On 1/30/23 13:17, Onyeibo wrote:
The mails don't have that header. I suspect I may have to investigate SELinux.
I think it's unlikely a SELinux issue unless you mean it's an issue writing the log, but if there are any entries at all in mailman.log, that should be OK.
what does mailman conf -s archiver.hyperkitty -k configuration
show?
The default is /etc/mailman3/mailman-hyperkitty.cfg
. Whatever it is,
what's in that file. It should be something like
[general]
base_url: http://127.0.0.1:8000/archives/
api_key: some_key
some_key needs to match
MAILMAN_ARCHIVER_KEY = 'some_key'
in /etc/mailman3/settings.py and the base_url setting needs to access hyperkitty. It could be as above or it could be the URL that accesses HyperKitty externally as in
base_url: http:://example.com/archives/
Is all of that correct?
To verify base_url, you can do
curl http://127.0.0.1:8000/archives/api/
where the initial part of that is the base_url setting. That should return the html for a page of documentation.

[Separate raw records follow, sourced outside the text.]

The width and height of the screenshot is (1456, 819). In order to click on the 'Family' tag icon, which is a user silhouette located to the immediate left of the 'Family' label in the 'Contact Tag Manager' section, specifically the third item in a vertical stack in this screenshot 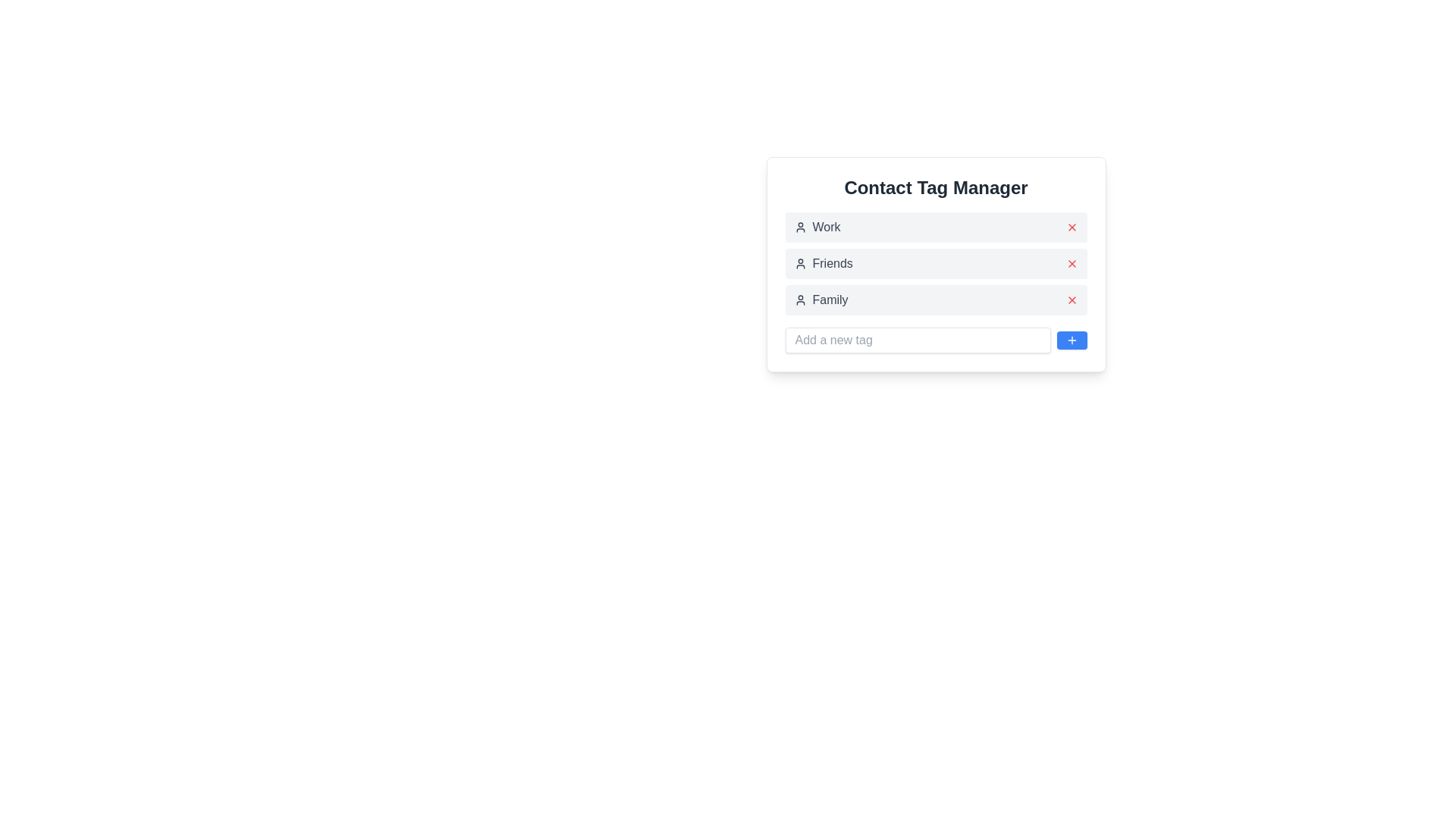, I will do `click(799, 300)`.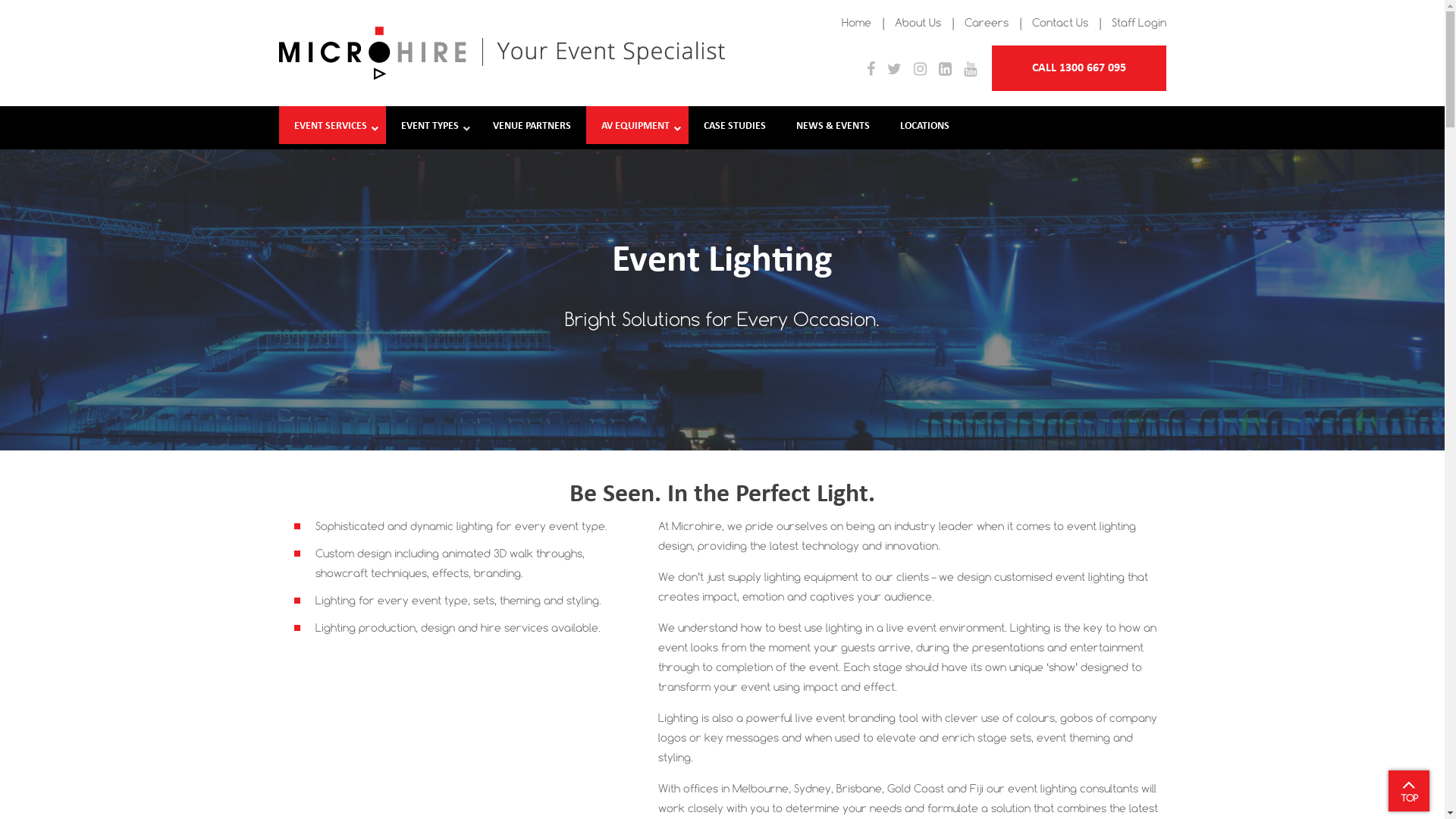  I want to click on 'About Us', so click(917, 22).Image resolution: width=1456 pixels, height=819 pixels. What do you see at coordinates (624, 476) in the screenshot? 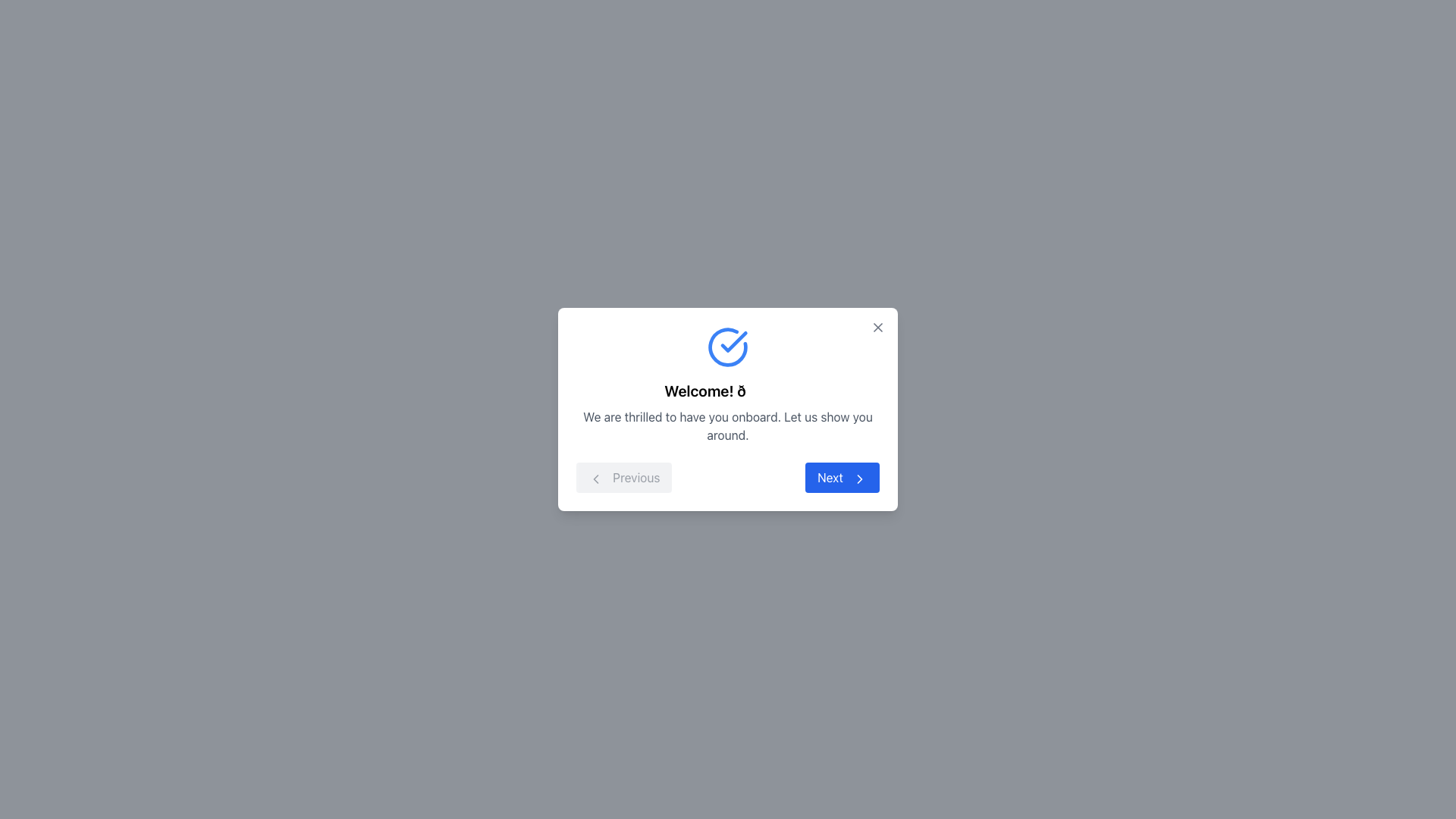
I see `the navigation button located at the bottom-left side of the modal, which allows users to move to the previous step or page` at bounding box center [624, 476].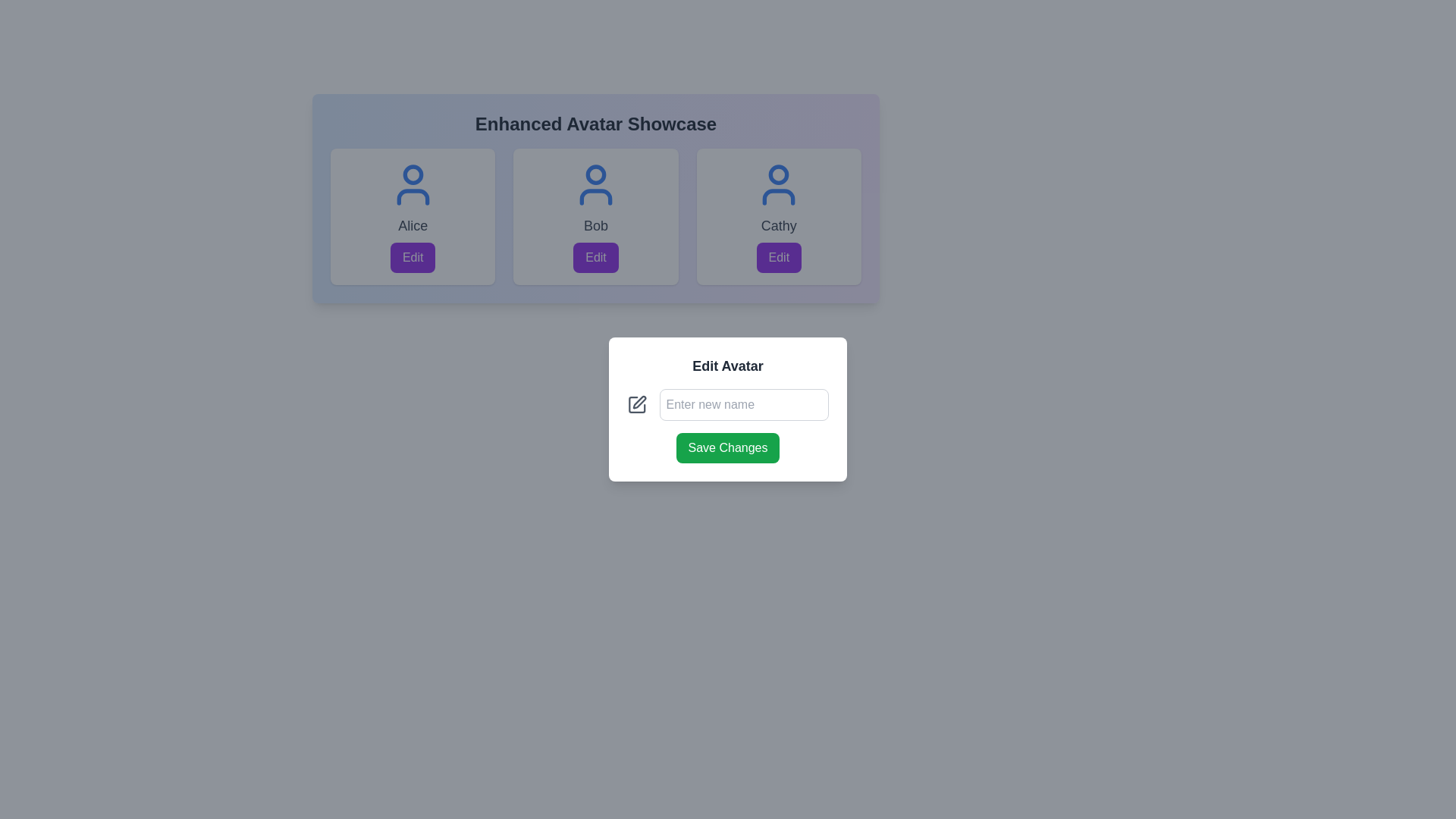 The width and height of the screenshot is (1456, 819). I want to click on the details of the icon associated with the input field labeled 'Enter new name', located at the top-left corner of the input field in the centered modal labeled 'Edit Avatar', so click(637, 403). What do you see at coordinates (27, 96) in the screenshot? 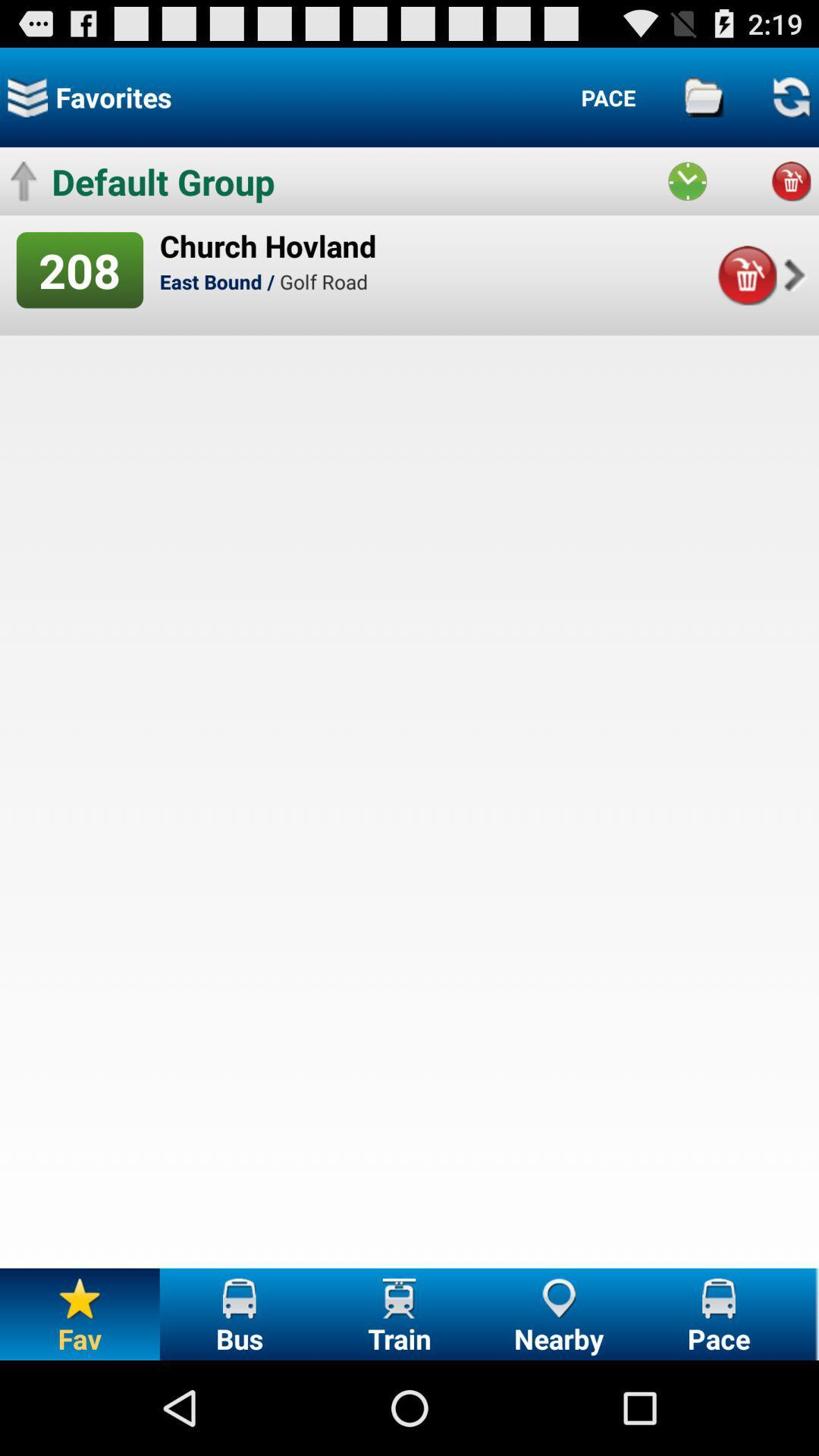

Look at https://gitlab.com/mailman/mailman-hyperkitty/-/blob/master/mailman_hyperkit.... This is Mailman Core's interface to the archiver.
If any of the methods there fail to connect to HyperKitty or get an appropriate response, they all log errors.
In particular, the archive_message() method at line 171 is saving the message in the spool queue. Immediately before that at lines 164 and 167 it is writing log messages. You should be seeing them.